After four years in Sierra Leone and Liberia, Mr. Guillebeau returned to the United States and earned a master’s degree in international relations from the University of Washington in Seattle.

He started his Web site in early 2008, writing mostly about his travels, but soon “realized there would be a limited audience for that.”

“I had a message to share and wanted to establish a career as a writer; how do I do that? I wrote to every person I knew about the site and to fellow bloggers and other writers. This was going to be the most important thing I do, so I wanted to focus all of my creative energy on making it happen,” he said.

He also wrote his “flagship manifesto” with the deliberately provocative title “A Brief Guide to World Domination.”

In the past 15 months, Mr. Guillebeau has self-published five manuals, ranging from $39 to $129, on self-employment, on how to build a small business, on how to succeed as an artist without relying on established norms, on using social media and on how to play the frequent-flier game.

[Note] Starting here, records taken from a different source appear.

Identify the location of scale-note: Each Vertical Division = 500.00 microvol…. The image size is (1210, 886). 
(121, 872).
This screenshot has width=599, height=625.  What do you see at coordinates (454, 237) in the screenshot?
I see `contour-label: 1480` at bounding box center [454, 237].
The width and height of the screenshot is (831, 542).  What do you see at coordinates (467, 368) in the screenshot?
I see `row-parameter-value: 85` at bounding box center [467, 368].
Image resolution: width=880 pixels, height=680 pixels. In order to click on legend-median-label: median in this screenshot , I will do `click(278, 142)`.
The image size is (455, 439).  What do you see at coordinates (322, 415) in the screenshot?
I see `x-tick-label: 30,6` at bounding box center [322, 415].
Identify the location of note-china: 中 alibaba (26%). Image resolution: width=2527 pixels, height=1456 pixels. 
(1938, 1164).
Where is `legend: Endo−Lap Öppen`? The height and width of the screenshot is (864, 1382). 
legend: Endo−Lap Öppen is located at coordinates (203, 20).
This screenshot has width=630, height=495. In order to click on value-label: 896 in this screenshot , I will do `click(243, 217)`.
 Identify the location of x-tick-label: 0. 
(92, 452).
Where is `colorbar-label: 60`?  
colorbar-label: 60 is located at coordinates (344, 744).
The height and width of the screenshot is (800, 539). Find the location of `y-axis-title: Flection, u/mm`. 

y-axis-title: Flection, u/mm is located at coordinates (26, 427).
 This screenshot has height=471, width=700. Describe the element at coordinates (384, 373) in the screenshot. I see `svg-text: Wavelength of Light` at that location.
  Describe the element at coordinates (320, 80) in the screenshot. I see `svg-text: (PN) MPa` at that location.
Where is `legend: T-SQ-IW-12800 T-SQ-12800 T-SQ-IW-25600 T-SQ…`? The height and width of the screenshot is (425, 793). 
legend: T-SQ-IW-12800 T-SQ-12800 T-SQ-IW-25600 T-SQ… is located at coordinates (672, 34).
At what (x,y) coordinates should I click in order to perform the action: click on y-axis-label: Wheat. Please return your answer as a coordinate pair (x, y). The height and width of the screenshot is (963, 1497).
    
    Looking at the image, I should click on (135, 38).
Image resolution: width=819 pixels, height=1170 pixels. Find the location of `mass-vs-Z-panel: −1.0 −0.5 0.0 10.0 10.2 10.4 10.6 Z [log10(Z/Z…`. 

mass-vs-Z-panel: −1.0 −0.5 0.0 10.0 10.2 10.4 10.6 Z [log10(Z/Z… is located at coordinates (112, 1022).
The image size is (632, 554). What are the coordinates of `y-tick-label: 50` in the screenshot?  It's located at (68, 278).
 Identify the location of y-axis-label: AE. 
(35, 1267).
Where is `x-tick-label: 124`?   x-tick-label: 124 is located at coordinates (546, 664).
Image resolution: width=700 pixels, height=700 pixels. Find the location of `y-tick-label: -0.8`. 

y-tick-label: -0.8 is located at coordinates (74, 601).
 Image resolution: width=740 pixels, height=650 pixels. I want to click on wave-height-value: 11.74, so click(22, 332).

“The most important thing [in starting a small business] is creating a product or service with an active group of people who are already interested in the topic. This is much easier than trying to convince someone they need something they haven’t heard of before,” he said when asked for an example of the kind of advice he offers.

The best sort of entrepreneurship “focuses not on trading time for money,” as is the case in consulting, “but on developing systems that earn money while you sleep,” he added.

“The typical paths in life - school to college to entry level to mid-level to professional - don’t work for everyone,” he said. “I want to help people avoid some of the unnecessary steps to get closer to what they really want.”